China to impose temporary anti-dumping measures on Australian wine imports

A typical view of an Australian flag is seen during a reception for the then Prime Minister of Australia Julia Gillard on 9 April 2013 outside the Great Hall of the People in Beijing, China.

Feng Li | Getty Images

China will implement temporary anti-dumping measures on liquor imported from Australia on November 28, the Commerce Ministry said on Friday on the possibility of escalating trade and diplomatic tensions between Beijing and Canberra.

The statement said importers bringing in the examined products would have to pay the deposit amount to the Customs Authority of China, which would be calculated on the basis of different rates, which the authority has assigned to various companies.

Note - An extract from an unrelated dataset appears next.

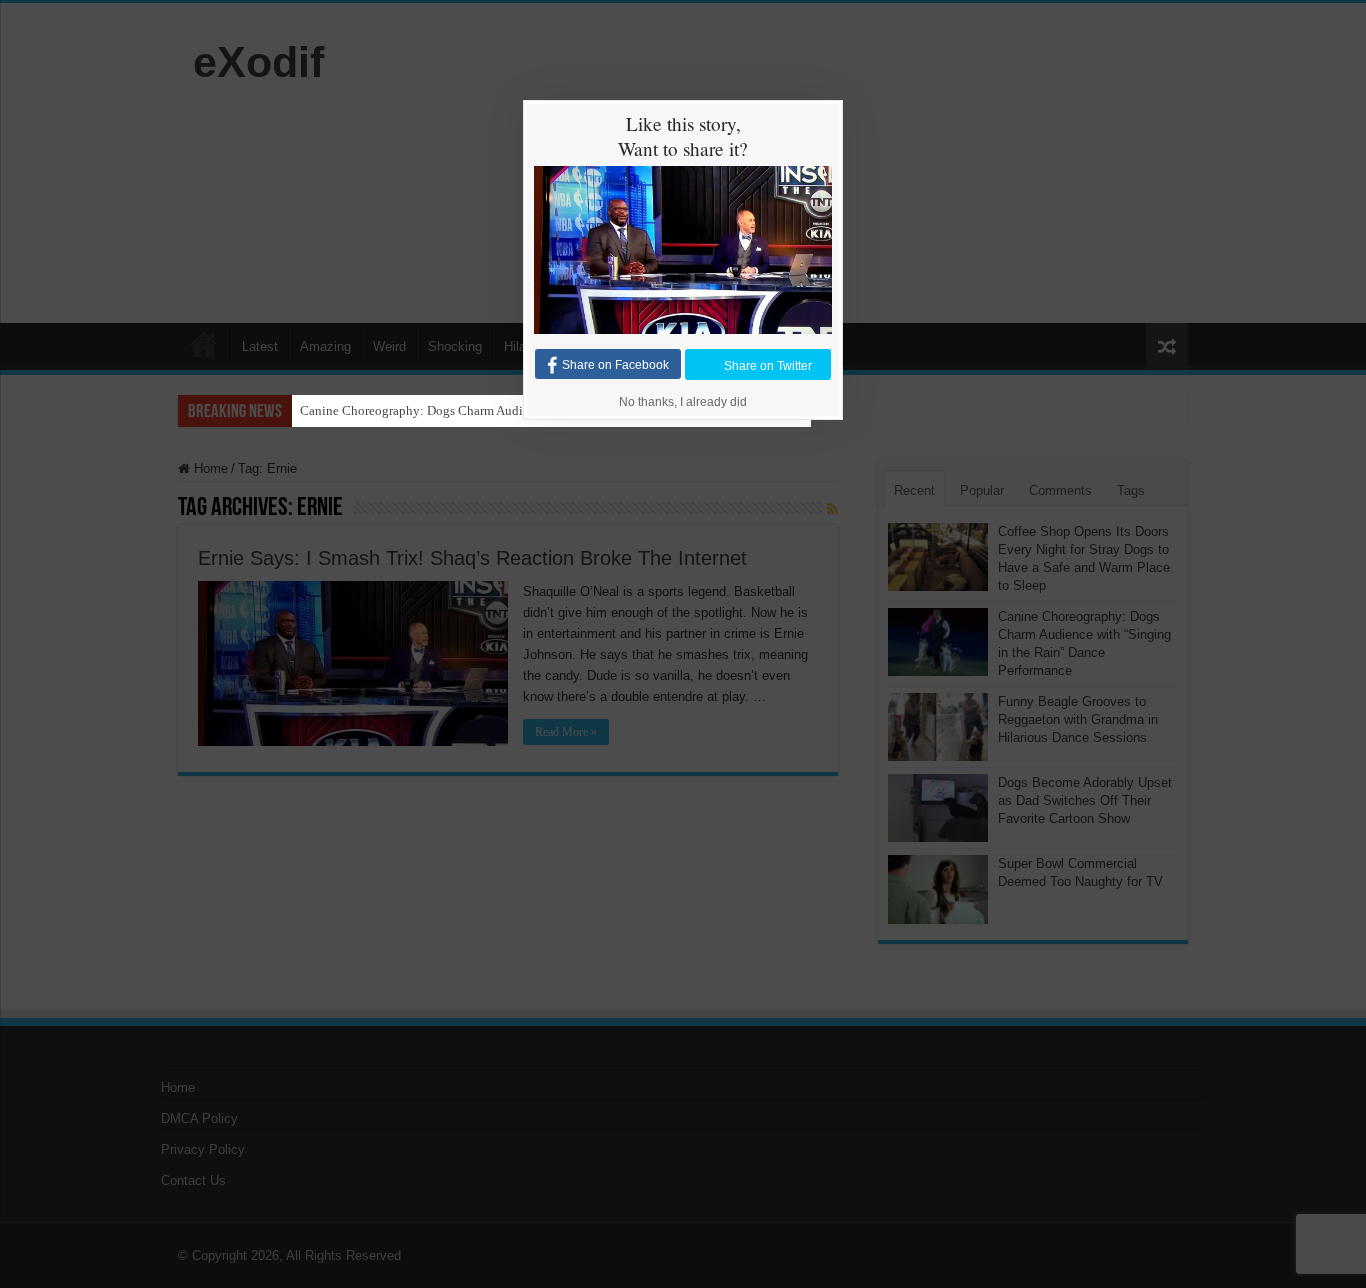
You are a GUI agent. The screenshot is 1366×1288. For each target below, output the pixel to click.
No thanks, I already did (683, 402)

Treasury wines had a rate of 169.3%, the highest among all named wine firms in the statement. Shares of Australia’s Treasury Wine Estates, the world’s largest listed wine producer, fell more than 13% before an announcement was put to a pending trading halt.

China’s Commerce Ministry did not say how long the measure would last. It added that it looked at samples from some Australian companies, including Treasury Wines, Cassella Wines and Australia Swan Vintage.

A spokesman for Australia’s Trade Minister Simon Birmingham did not immediately respond to a request for comment.

China launched an anti-dumping investigation on Australian alcohol imports at the request of the Chinese Alcoholic Beverage Association in August. Earlier this month, the association called for retrospective tariffs on Australian wine imports.

Canberra called for an international investigation into the origin of the novel coronovirus against the backdrop of rising tensions between countries following Beijing’s latest move.

China is the top market for Australian wine exports and is also Australia’s largest trading partner with two-way trade worth A $ 235 billion ($ 170 billion) last year.